Monika Goździalska była w reality show i rozbierała się w gazetach. Teraz została fit blogerką... (ZDJĘCIA)
36-latka jest dowodem, że wystarczy motywacja i dobre chęci, a i tak może się nie udać. Współczujecie?
Kariera Moniki Goździalskiej zaczęła się jeszcze w 2003 roku na planie Big Brothera. Pech prześladował ją od początku, bo ze względu na problemy zdrowotne opuściła program jeszcze przed głosowaniem. Z showbiznesu zniknęła wtedy aż na dziewięć lat, by pojawić się z nowym planem w 2012 roku. Niestety zrobiła na złość wszystkim mówcom motywacyjnym, bo im bardziej się starała, tym bardziej nie wychodziło.
Historia upadków Moniki wciąż nie doczekała się wpisu na Wikipedii. Czujemy się więc w obowiązku przypomnieć wam sylwetkę celebrytki, której upór można porównać jedynie z Norbim. Monika ma wszystko, czego trzeba, by odnieść sukces w show-biznesie: występy w reality i talent-show, rozbierane sesje, udział w wyborach miss, rozwód, a nawet własny kącik w śniadaniówce TVP. Słowem wszystko oprócz wstydu.
Teraz Monika ma na siebie nowy pomysł - została fit-instagramerką. Co tym razem może pójść nie tak?
Jesteście gotowi, żeby poznać historię, która zadaje kłam wszystkim motywacyjnym mówcom? Oto ona.
W 2003 roku zagościła w programie jedynie przez tydzień. Zmusiły ją do tego problemy zdrowotne.
2011 rok przyniósł jej to zaszczytne miano. 5 lat później była już po rozwodzie. Jak pech to pech.
W przerwach między sesjami fotograficznymi, chwaliła się też nietypową maseczką. Czy to kasza jaglana?
Przeszła dalej podając jurorom pieczony ziemniak, sałatkę z rukoli i polędwiczki wieprzowe. W ten sposób na jakiś czas stała się kulinarną ekspertką.
Odcinek piąty, sezon ósmy "Ugotowanych" to kolacja uczestników "Masterchefa" w domu Moniki. Gospodyni popłakała się wtedy przed Magdą Gessler.
Szukając kolejnej szansy, kusiła też z okładki CKM. Echem odbił się jej retusz. Brawa dla grafika!
Nie pykło od frontu - weszła od zaplecza. Obrażona na TVN została dyrektorem zarządzającym TO!TV. Przez krótką chwilę miała nawet program "To!do garów", który sama wymyśliła. Coś nam mówi, że ta nazwa dziś by nie przeszła.
Monika jest dumną matką dwójki dzieci.
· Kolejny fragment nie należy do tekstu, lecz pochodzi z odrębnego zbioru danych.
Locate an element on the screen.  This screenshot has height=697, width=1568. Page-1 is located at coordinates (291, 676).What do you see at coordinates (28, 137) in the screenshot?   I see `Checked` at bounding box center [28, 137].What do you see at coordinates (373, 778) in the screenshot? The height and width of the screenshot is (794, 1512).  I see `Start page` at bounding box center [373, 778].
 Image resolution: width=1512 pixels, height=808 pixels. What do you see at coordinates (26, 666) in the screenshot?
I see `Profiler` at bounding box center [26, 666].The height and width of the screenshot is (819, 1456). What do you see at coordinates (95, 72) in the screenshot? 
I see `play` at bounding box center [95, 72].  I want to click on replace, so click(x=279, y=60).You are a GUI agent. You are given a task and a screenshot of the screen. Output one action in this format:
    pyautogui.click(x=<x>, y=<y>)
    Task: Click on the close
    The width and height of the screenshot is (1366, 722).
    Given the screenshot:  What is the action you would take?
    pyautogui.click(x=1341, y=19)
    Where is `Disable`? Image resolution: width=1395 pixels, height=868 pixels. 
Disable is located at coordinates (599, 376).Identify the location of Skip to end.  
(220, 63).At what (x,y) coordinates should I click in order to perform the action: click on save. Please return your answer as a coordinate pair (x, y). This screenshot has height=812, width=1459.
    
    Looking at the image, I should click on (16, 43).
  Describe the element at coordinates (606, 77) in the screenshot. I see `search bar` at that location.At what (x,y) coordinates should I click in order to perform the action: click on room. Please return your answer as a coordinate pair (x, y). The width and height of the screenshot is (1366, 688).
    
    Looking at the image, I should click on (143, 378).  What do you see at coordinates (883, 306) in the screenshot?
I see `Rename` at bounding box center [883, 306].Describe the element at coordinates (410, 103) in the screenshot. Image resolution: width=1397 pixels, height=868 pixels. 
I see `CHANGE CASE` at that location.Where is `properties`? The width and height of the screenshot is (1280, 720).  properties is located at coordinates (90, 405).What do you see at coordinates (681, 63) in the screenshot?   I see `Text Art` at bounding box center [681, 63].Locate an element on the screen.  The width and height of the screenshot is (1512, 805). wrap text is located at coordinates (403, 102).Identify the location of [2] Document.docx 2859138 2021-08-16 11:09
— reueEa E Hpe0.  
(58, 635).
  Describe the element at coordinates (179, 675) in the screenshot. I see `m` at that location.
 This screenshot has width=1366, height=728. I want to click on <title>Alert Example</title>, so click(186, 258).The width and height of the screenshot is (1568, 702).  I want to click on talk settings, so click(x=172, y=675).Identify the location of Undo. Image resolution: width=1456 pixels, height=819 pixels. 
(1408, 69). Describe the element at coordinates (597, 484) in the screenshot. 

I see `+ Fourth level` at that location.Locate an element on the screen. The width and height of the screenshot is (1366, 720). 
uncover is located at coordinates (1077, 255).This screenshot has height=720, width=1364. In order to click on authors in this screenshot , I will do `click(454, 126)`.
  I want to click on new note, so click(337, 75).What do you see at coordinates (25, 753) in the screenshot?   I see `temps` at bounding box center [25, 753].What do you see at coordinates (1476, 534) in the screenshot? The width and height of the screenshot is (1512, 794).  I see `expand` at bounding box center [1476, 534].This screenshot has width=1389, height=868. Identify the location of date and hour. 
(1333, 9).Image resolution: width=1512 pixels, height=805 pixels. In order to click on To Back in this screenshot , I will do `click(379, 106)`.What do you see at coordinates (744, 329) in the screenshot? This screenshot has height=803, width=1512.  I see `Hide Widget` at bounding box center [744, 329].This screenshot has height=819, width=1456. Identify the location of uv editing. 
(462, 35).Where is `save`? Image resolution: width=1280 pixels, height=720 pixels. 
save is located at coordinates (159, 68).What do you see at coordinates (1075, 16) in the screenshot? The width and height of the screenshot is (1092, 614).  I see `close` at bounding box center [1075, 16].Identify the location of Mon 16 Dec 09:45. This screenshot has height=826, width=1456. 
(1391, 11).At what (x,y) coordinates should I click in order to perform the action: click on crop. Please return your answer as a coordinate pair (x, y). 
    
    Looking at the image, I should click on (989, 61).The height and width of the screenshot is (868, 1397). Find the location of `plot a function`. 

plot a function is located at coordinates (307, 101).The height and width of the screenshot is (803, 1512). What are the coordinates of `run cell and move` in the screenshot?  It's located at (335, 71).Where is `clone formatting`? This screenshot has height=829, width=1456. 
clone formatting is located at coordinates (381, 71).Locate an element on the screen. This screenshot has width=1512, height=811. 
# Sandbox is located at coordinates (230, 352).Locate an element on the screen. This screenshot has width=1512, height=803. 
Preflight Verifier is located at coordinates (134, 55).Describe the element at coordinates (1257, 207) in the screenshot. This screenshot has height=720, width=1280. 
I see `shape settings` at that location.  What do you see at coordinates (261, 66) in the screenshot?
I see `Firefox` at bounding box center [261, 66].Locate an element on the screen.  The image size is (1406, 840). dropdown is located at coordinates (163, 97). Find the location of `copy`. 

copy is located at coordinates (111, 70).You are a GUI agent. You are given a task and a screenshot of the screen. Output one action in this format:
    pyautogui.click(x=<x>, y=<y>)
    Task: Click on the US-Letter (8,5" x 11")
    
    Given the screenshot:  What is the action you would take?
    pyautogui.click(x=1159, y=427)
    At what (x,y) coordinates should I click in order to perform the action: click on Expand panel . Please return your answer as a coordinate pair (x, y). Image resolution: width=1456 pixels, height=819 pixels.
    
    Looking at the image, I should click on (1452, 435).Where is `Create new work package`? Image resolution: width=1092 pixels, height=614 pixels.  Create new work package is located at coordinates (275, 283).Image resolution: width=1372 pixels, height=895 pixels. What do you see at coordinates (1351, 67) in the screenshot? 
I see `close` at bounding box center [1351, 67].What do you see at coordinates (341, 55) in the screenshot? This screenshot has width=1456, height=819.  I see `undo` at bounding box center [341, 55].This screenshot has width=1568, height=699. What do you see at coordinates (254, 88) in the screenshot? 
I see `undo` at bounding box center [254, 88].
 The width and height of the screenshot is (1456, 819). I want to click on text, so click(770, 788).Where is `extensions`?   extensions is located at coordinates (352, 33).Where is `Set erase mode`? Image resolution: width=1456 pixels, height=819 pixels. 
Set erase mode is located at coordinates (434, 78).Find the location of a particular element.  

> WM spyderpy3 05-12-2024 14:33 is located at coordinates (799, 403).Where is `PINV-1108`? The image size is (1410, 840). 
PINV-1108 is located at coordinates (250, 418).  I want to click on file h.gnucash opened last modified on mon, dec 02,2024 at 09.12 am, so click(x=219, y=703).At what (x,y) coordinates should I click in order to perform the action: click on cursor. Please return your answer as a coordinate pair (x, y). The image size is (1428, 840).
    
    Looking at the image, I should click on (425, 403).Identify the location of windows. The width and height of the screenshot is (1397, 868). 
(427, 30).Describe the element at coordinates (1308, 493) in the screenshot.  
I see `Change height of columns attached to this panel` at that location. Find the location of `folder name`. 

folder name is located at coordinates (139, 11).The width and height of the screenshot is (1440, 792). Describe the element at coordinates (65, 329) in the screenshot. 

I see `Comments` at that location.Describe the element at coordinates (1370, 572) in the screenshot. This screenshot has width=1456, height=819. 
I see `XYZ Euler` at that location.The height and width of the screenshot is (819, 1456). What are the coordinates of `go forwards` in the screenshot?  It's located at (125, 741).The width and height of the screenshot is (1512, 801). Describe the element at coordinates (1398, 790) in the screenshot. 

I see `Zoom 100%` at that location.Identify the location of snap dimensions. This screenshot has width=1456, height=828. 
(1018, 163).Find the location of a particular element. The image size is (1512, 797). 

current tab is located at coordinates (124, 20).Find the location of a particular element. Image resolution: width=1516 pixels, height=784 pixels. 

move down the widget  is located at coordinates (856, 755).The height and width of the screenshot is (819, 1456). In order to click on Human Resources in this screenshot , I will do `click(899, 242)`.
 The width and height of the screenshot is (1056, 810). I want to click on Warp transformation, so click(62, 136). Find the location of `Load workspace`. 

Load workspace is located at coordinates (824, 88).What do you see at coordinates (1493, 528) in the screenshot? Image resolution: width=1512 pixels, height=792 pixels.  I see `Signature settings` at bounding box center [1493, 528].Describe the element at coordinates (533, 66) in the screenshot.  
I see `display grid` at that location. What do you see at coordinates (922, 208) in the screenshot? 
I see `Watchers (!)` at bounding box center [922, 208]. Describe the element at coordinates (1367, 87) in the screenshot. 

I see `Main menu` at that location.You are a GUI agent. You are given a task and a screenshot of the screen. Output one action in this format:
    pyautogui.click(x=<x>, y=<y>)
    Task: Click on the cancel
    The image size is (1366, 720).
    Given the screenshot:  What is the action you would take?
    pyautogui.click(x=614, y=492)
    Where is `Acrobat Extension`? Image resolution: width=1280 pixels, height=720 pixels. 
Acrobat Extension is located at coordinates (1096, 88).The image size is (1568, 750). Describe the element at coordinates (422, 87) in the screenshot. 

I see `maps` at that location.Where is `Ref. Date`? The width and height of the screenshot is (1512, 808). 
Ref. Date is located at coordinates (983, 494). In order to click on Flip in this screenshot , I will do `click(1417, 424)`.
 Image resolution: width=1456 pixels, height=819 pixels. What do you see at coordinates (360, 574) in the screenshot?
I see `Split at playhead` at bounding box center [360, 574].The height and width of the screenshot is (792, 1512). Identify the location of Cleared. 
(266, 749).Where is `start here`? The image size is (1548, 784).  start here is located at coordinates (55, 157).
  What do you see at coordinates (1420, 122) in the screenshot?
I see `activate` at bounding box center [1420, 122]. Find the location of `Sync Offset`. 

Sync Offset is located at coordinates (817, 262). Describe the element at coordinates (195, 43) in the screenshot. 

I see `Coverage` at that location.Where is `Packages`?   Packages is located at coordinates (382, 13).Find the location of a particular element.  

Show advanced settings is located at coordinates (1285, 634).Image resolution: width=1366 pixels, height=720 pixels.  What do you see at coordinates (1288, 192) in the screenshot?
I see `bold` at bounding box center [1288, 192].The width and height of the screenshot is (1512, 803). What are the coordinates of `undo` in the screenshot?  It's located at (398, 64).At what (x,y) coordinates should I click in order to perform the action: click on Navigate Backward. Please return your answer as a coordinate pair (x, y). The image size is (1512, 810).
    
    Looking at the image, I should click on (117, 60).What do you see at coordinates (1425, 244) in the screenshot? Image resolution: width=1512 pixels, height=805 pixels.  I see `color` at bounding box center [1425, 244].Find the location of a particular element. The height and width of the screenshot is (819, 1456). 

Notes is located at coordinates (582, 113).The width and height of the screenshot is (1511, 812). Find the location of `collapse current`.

Rodzicielska rola nie przeszkodziła jej wyjść z propozycją sesji dla "Playboya". Rozbierając się na okładce, chciała przełamać stereotypy dotyczące macierzyństwa. Stereotypy wciąż trzymają się lepiej niż jej kariera. Sesja nie doszła bowiem do skutku.
Modelka została też prezesem wydawnictwa gazet "Extra Media", gdzie, jak sama przyznała w wywiadzie dla businessmantoday.org: "uczyła się jak być prezesem i jak to jest wydawać gazety".
Rok 2018 przyniósł kolejne zmiany. Dołączyła do śniadaniówki TVP1 "Dzień dobry Polsko" i nieźle tam namieszała. Głównie w garnkach, prowadząc kącik "Kulinarny zawrót głowy".
Teraz Monika przeszła nową metamorfozę. Jako pasjonatka piękna i podróży, podróżuje i usiłuje wyglądać pięknie na zdjęciach z egzotycznych wycieczek. Jak widać żółw jest tym mocno zakłopotany.
Po latach tułaczki wróciła do tego, co wychodzi jej najlepiej. Do wyglądania.
Konto na Instagramie to jeden z jej większych sukcesów. Obserwuje ją już ponad 32,5 tysiąca fanów. W tym żywa barbie Anella i jeszcze żywszy trener Qczaj. Dołączycie?